Exercise description:
Write out the listing below again, switching "Older Post" to "Earlier Post" and keeping everything else the same. Leave out the pictures.
---------- Data for the task
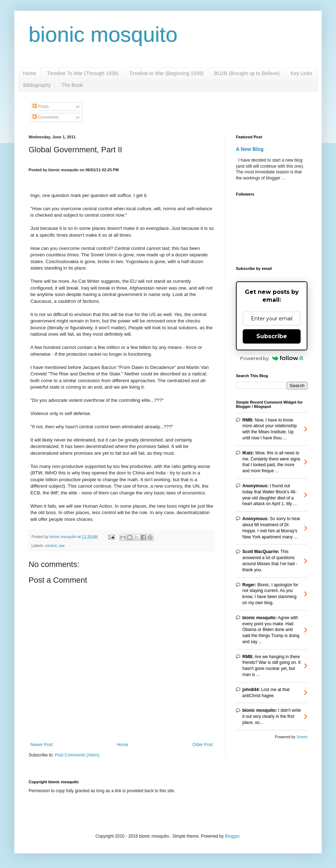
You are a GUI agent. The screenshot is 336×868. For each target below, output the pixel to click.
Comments (45, 117)
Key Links (301, 73)
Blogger (232, 836)
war (61, 546)
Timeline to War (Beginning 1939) (167, 73)
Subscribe (272, 336)
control (51, 546)
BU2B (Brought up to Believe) (247, 73)
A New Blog (249, 149)
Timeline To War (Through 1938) (83, 73)
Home (29, 73)
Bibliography (37, 85)
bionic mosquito (103, 34)
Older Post (202, 745)
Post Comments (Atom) (77, 755)
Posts (40, 107)
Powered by (272, 358)
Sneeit (302, 737)
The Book (72, 85)
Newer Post (41, 745)
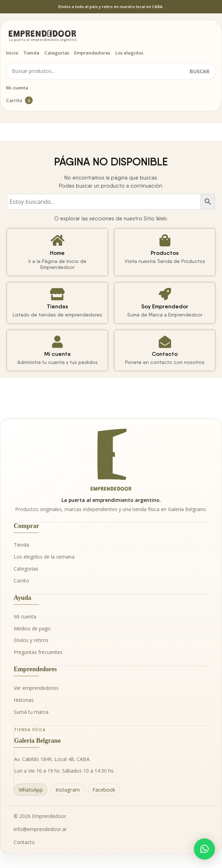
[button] (204, 849)
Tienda (31, 53)
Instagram (67, 790)
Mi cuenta (17, 88)
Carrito (19, 100)
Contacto (24, 842)
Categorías (57, 53)
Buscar (200, 71)
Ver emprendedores (36, 688)
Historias (24, 700)
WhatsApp (31, 790)
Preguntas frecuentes (38, 652)
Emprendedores (92, 53)
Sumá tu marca (31, 712)
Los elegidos (129, 53)
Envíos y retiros (31, 640)
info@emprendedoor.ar (40, 829)
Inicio (12, 53)
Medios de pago (32, 628)
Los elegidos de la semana (44, 556)
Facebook (104, 790)
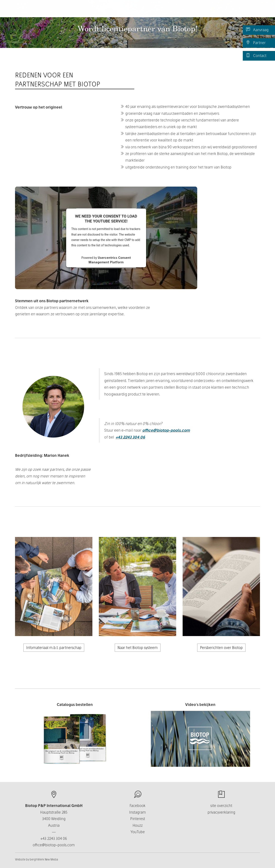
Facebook (137, 805)
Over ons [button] (151, 10)
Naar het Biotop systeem (137, 647)
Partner (256, 42)
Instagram (137, 812)
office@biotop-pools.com (166, 430)
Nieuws (224, 10)
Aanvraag (257, 30)
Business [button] (177, 10)
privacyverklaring (221, 812)
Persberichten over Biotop (221, 647)
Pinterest (138, 818)
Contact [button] (202, 10)
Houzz (138, 825)
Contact (256, 56)
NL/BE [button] (247, 10)
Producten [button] (124, 10)
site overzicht (221, 805)
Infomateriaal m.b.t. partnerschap (54, 647)
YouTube (137, 832)
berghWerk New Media (44, 859)
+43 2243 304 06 (130, 437)
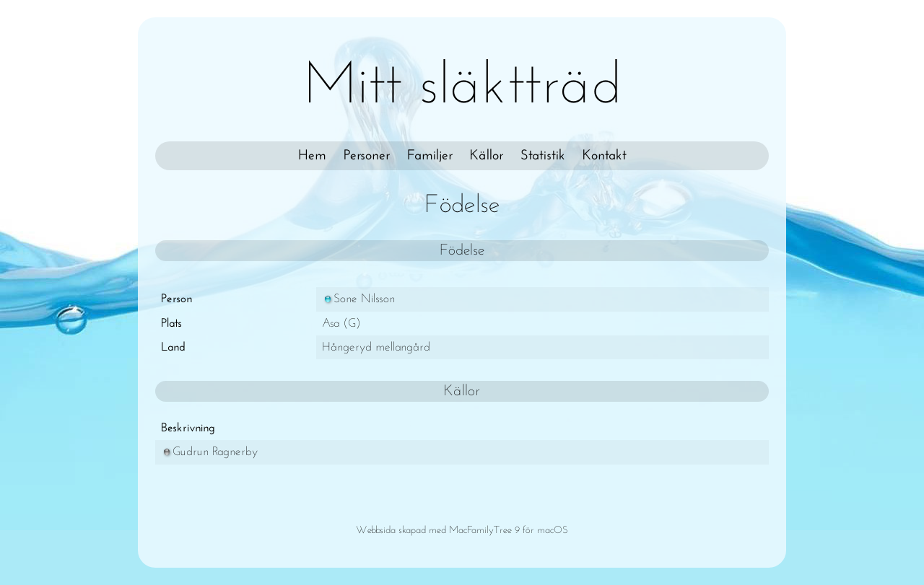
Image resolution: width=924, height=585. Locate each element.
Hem (312, 156)
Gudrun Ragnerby (209, 452)
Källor (487, 156)
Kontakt (604, 156)
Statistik (543, 156)
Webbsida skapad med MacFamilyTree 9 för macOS (462, 530)
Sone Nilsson (358, 299)
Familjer (430, 156)
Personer (367, 156)
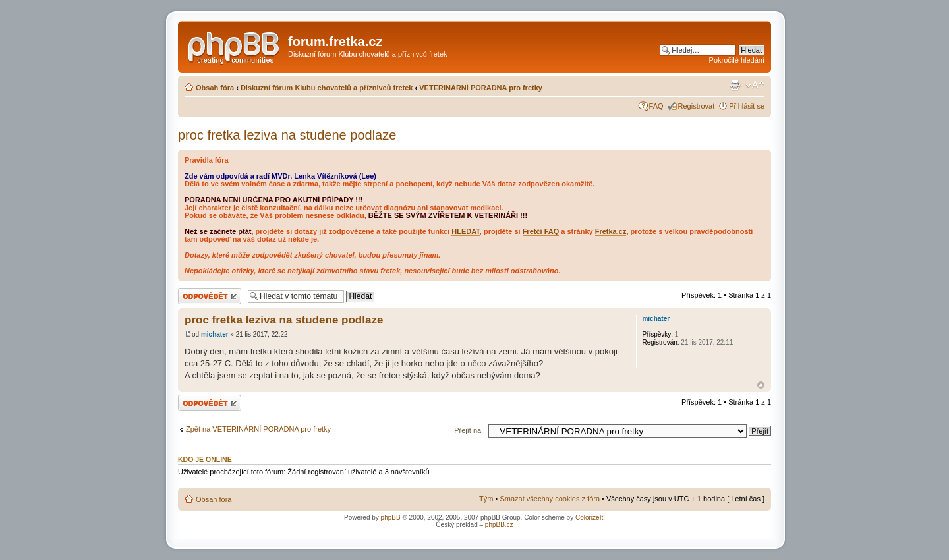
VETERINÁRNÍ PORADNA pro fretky (480, 88)
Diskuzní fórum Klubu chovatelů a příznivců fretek (327, 88)
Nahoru (761, 385)
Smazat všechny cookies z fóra (550, 499)
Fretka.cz (611, 231)
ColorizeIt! (590, 517)
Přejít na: (469, 430)
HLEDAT (465, 231)
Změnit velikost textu (755, 85)
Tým (486, 499)
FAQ (656, 106)
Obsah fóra (215, 88)
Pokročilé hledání (737, 60)
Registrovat (697, 106)
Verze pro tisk (735, 85)
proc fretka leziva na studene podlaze (287, 135)
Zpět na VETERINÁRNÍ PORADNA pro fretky (258, 429)
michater (215, 334)
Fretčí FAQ (541, 231)
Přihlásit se (747, 106)
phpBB (391, 517)
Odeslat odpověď (210, 296)
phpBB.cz (499, 524)
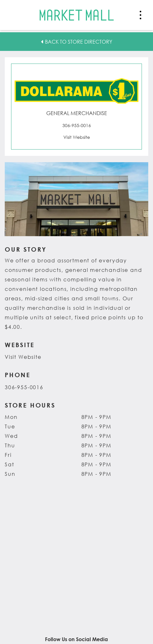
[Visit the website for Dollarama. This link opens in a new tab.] (76, 137)
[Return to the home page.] (77, 14)
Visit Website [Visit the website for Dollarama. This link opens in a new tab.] (23, 357)
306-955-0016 (24, 387)
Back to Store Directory (77, 41)
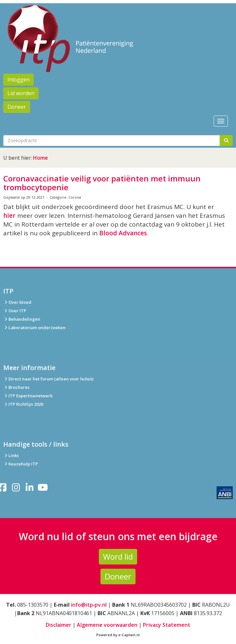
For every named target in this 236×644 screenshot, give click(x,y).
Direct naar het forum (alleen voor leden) (48, 379)
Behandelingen (22, 319)
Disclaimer (58, 625)
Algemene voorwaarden (107, 625)
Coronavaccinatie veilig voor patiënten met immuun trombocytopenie (102, 182)
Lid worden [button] (21, 93)
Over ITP (15, 311)
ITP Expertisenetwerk (28, 396)
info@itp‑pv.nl (89, 605)
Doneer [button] (17, 107)
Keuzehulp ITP (23, 464)
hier (9, 216)
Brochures (16, 387)
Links (11, 455)
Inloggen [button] (18, 80)
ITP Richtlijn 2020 (26, 404)
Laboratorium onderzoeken (34, 328)
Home (41, 158)
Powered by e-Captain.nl (118, 635)
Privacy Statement (167, 625)
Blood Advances (123, 233)
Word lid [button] (118, 556)
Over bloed (17, 302)
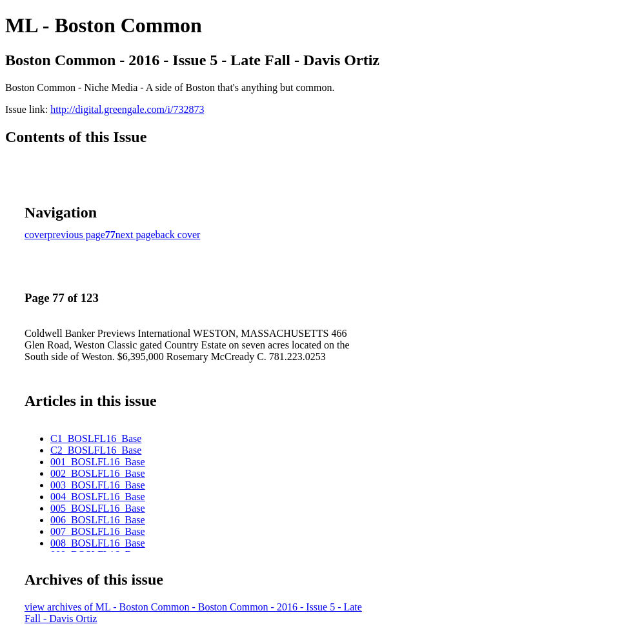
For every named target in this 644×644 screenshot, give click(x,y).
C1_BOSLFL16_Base (96, 438)
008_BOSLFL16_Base (97, 543)
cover (36, 234)
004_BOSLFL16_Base (97, 496)
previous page (76, 234)
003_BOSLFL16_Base (97, 485)
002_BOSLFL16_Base (97, 473)
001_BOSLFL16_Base (97, 461)
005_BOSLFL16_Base (97, 508)
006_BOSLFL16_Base (97, 519)
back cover (178, 234)
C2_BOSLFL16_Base (96, 450)
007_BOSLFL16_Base (97, 531)
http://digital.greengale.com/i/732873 (127, 109)
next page (136, 234)
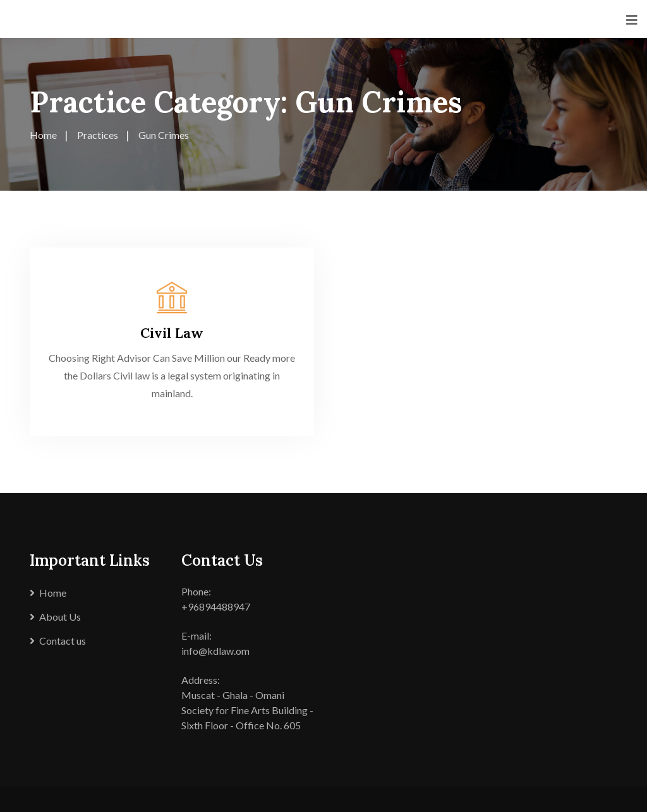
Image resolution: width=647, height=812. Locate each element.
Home (52, 592)
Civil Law (172, 333)
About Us (60, 616)
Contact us (63, 640)
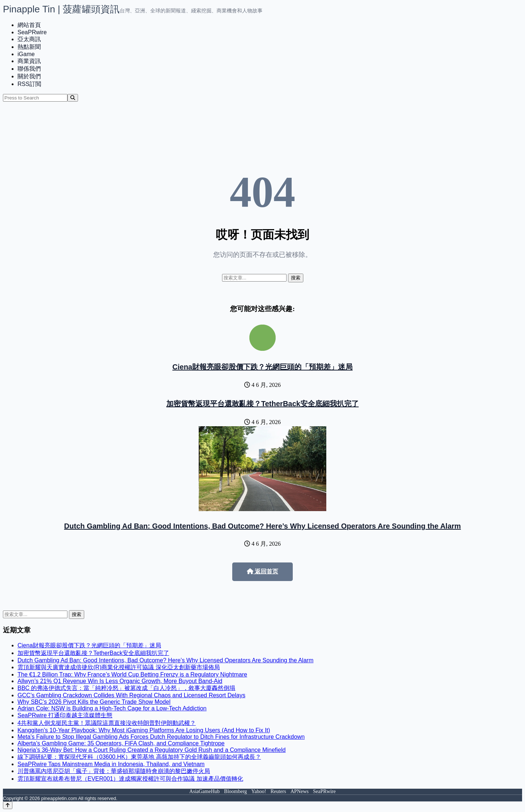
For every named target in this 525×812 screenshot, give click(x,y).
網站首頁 (29, 25)
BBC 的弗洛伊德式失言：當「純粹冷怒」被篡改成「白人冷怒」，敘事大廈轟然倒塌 (126, 688)
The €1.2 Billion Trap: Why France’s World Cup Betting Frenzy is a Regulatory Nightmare (132, 674)
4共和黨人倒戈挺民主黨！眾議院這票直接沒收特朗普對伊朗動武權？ (106, 723)
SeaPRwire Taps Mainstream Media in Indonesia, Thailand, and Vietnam (111, 764)
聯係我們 (29, 68)
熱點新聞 (29, 47)
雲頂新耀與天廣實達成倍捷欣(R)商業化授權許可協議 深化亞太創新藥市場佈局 (118, 667)
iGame (26, 54)
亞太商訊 (29, 39)
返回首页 (262, 571)
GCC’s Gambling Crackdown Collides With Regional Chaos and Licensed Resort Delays (131, 695)
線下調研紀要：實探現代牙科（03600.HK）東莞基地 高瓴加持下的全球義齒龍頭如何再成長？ (139, 757)
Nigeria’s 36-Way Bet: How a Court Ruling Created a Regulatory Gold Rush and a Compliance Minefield (151, 750)
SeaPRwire (32, 32)
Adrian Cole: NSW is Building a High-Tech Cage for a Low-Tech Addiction (112, 708)
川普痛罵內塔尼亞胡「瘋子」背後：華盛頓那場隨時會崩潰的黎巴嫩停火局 (114, 771)
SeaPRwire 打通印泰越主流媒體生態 (65, 715)
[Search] (73, 98)
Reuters (278, 791)
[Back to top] (8, 805)
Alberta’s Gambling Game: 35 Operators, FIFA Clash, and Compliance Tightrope (121, 743)
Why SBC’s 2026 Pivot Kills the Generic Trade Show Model (94, 702)
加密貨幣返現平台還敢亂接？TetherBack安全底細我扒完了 (262, 404)
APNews (300, 791)
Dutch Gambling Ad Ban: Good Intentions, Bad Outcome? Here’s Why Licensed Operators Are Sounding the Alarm (262, 526)
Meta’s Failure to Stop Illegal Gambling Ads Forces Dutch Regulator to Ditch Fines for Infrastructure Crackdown (161, 737)
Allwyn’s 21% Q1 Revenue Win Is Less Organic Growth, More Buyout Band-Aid (120, 681)
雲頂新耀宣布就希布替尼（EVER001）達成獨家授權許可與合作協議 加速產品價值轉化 (130, 778)
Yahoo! (258, 791)
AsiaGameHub (204, 791)
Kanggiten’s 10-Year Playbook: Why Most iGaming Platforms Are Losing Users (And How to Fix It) (144, 730)
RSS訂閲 (29, 84)
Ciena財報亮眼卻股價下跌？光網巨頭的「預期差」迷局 (262, 367)
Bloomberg (236, 791)
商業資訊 (29, 61)
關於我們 (29, 76)
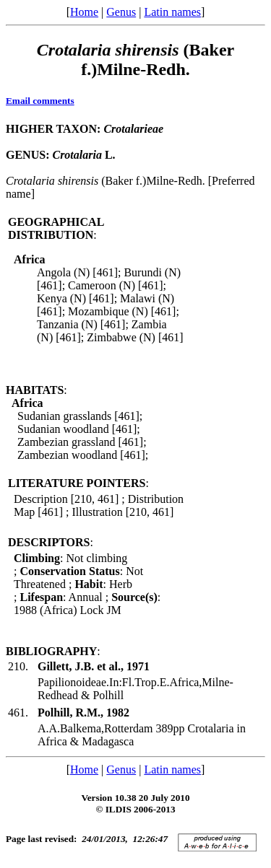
--------------------
Response for this exercise:
You are a GUI agent. The screenshot is 336×868. For each target below, output the pixel to click.
Comments (45, 117)
Key Links (301, 73)
Blogger (232, 836)
war (61, 546)
Timeline to War (Beginning 1939) (167, 73)
Subscribe (272, 336)
control (51, 546)
BU2B (Brought up to Believe) (247, 73)
A New Blog (249, 149)
Timeline To War (Through 1938) (83, 73)
Home (29, 73)
Bibliography (37, 85)
bionic mosquito (103, 34)
Earlier Post (202, 745)
Post Comments (Atom) (77, 755)
Posts (40, 107)
Powered by (272, 358)
Sneeit (302, 737)
The Book (72, 85)
Newer Post (41, 745)
[button] (204, 849)
Tienda (31, 53)
Instagram (67, 790)
Mi cuenta (17, 88)
Carrito (19, 100)
Contacto (24, 842)
Categorías (57, 53)
Buscar (200, 71)
Ver emprendedores (36, 688)
Historias (24, 700)
WhatsApp (31, 790)
Preguntas frecuentes (38, 652)
Emprendedores (92, 53)
Sumá tu marca (31, 712)
Los elegidos (129, 53)
Envíos y retiros (31, 640)
info@emprendedoor.ar (40, 829)
Inicio (12, 53)
Medios de pago (32, 628)
Los elegidos de la semana (44, 556)
Facebook (104, 790)
Facebook (137, 805)
Over ons [button] (151, 10)
Naar het Biotop systeem (137, 647)
Partner (256, 42)
Instagram (137, 812)
office@biotop-pools.com (166, 430)
Nieuws (224, 10)
Aanvraag (257, 30)
Business [button] (177, 10)
privacyverklaring (221, 812)
Persberichten over Biotop (221, 647)
Pinterest (138, 818)
Contact [button] (202, 10)
Houzz (138, 825)
Contact (256, 56)
NL/BE [button] (247, 10)
Producten [button] (124, 10)
site overzicht (221, 805)
Infomateriaal m.b.t. partnerschap (54, 647)
YouTube (137, 832)
berghWerk New Media (44, 859)
+43 2243 304 06 (130, 437)
Image resolution: width=924, height=585. Locate each element.
Hem (312, 156)
Gudrun Ragnerby (209, 452)
Källor (487, 156)
Kontakt (604, 156)
Statistik (543, 156)
Webbsida skapad med MacFamilyTree 9 för macOS (462, 530)
Sone Nilsson (358, 299)
Familjer (430, 156)
Personer (367, 156)
VETERINÁRNÍ PORADNA pro fretky (480, 88)
Diskuzní fórum Klubu chovatelů a příznivců fretek (327, 88)
Nahoru (761, 385)
Smazat všechny cookies z fóra (550, 499)
Fretka.cz (611, 231)
ColorizeIt! (590, 517)
Přejít na: (469, 430)
HLEDAT (465, 231)
Změnit velikost textu (755, 85)
Tým (486, 499)
FAQ (656, 106)
Obsah fóra (215, 88)
Pokročilé hledání (737, 60)
Registrovat (697, 106)
Verze pro tisk (735, 85)
proc fretka leziva na studene podlaze (287, 135)
Zpět na VETERINÁRNÍ PORADNA pro fretky (258, 429)
michater (215, 334)
Fretčí FAQ (541, 231)
Přihlásit se (747, 106)
phpBB (391, 517)
Odeslat odpověď (210, 296)
phpBB.cz (499, 524)
[Visit the website for Dollarama. This link opens in a new tab.] (76, 137)
[Return to the home page.] (77, 14)
Visit Website [Visit the website for Dollarama. This link opens in a new tab.] (23, 357)
306-955-0016 (24, 387)
Back to Store Directory (77, 41)
For every named target in this 236×644 screenshot, give click(x,y).
Direct naar het forum (alleen voor leden) (48, 379)
Behandelingen (22, 319)
Disclaimer (58, 625)
Algemene voorwaarden (107, 625)
Coronavaccinatie veilig voor patiënten met immuun trombocytopenie (102, 182)
Lid worden [button] (21, 93)
Over ITP (15, 311)
ITP Expertisenetwerk (28, 396)
info@itp‑pv.nl (89, 605)
Doneer [button] (17, 107)
Keuzehulp ITP (23, 464)
hier (9, 216)
Brochures (16, 387)
Links (11, 455)
Inloggen [button] (18, 80)
ITP Richtlijn 2020 (26, 404)
Laboratorium onderzoeken (34, 328)
Home (41, 158)
Powered by e-Captain.nl (118, 635)
Privacy Statement (167, 625)
Blood Advances (123, 233)
Word lid [button] (118, 556)
Over bloed (17, 302)
For every named target in this 644×644 screenshot, give click(x,y).
C1_BOSLFL16_Base (96, 438)
008_BOSLFL16_Base (97, 543)
cover (36, 234)
004_BOSLFL16_Base (97, 496)
previous page (76, 234)
003_BOSLFL16_Base (97, 485)
002_BOSLFL16_Base (97, 473)
001_BOSLFL16_Base (97, 461)
005_BOSLFL16_Base (97, 508)
006_BOSLFL16_Base (97, 519)
back cover (178, 234)
C2_BOSLFL16_Base (96, 450)
007_BOSLFL16_Base (97, 531)
http://digital.greengale.com/i/732873 (127, 109)
next page (136, 234)
Image resolution: width=647, height=812. Locate each element.
Home (52, 592)
Civil Law (172, 333)
About Us (60, 616)
Contact us (63, 640)
For every named target in this 525×812 screenshot, give click(x,y).
網站首頁 (29, 25)
BBC 的弗洛伊德式失言：當「純粹冷怒」被篡改成「白人冷怒」，敘事大廈轟然倒塌 (126, 688)
The €1.2 Billion Trap: Why France’s World Cup Betting Frenzy is a Regulatory Nightmare (132, 674)
4共和黨人倒戈挺民主黨！眾議院這票直接沒收特朗普對伊朗動武權？ (106, 723)
SeaPRwire Taps Mainstream Media in Indonesia, Thailand, and Vietnam (111, 764)
聯係我們 (29, 68)
熱點新聞 (29, 47)
雲頂新耀與天廣實達成倍捷欣(R)商業化授權許可協議 深化亞太創新藥市場佈局 (118, 667)
iGame (26, 54)
亞太商訊 (29, 39)
返回首页 (262, 571)
GCC’s Gambling Crackdown Collides With Regional Chaos and Licensed Resort Delays (131, 695)
線下調研紀要：實探現代牙科（03600.HK）東莞基地 高瓴加持下的全球義齒龍頭如何再成長？ (139, 757)
Nigeria’s 36-Way Bet: How a Court Ruling Created a Regulatory Gold Rush and a Compliance Minefield (151, 750)
SeaPRwire (32, 32)
Adrian Cole: NSW is Building a High-Tech Cage for a Low-Tech Addiction (112, 708)
川普痛罵內塔尼亞胡「瘋子」背後：華盛頓那場隨時會崩潰的黎巴嫩停火局 (114, 771)
SeaPRwire 打通印泰越主流媒體生態 (65, 715)
[Search] (73, 98)
Reuters (278, 791)
[Back to top] (8, 805)
Alberta’s Gambling Game: 35 Operators, FIFA Clash, and Compliance Tightrope (121, 743)
Why SBC’s 2026 Pivot Kills the Generic Trade Show Model (94, 702)
加密貨幣返現平台還敢亂接？TetherBack安全底細我扒完了 (262, 404)
APNews (300, 791)
Dutch Gambling Ad Ban: Good Intentions, Bad Outcome? Here’s Why Licensed Operators Are Sounding the Alarm (262, 526)
Meta’s Failure to Stop Illegal Gambling Ads Forces Dutch Regulator to Ditch Fines for Infrastructure Crackdown (161, 737)
Allwyn’s 21% Q1 Revenue Win Is Less Organic Growth, More Buyout Band-Aid (120, 681)
雲頂新耀宣布就希布替尼（EVER001）達成獨家授權許可與合作協議 加速產品價值轉化 (130, 778)
Yahoo! (258, 791)
AsiaGameHub (204, 791)
Kanggiten’s 10-Year Playbook: Why Most iGaming Platforms Are Losing Users (And How to Fix It) (144, 730)
RSS訂閲 (29, 84)
Ciena財報亮眼卻股價下跌？光網巨頭的「預期差」迷局 (262, 367)
Bloomberg (236, 791)
商業資訊 (29, 61)
關於我們 (29, 76)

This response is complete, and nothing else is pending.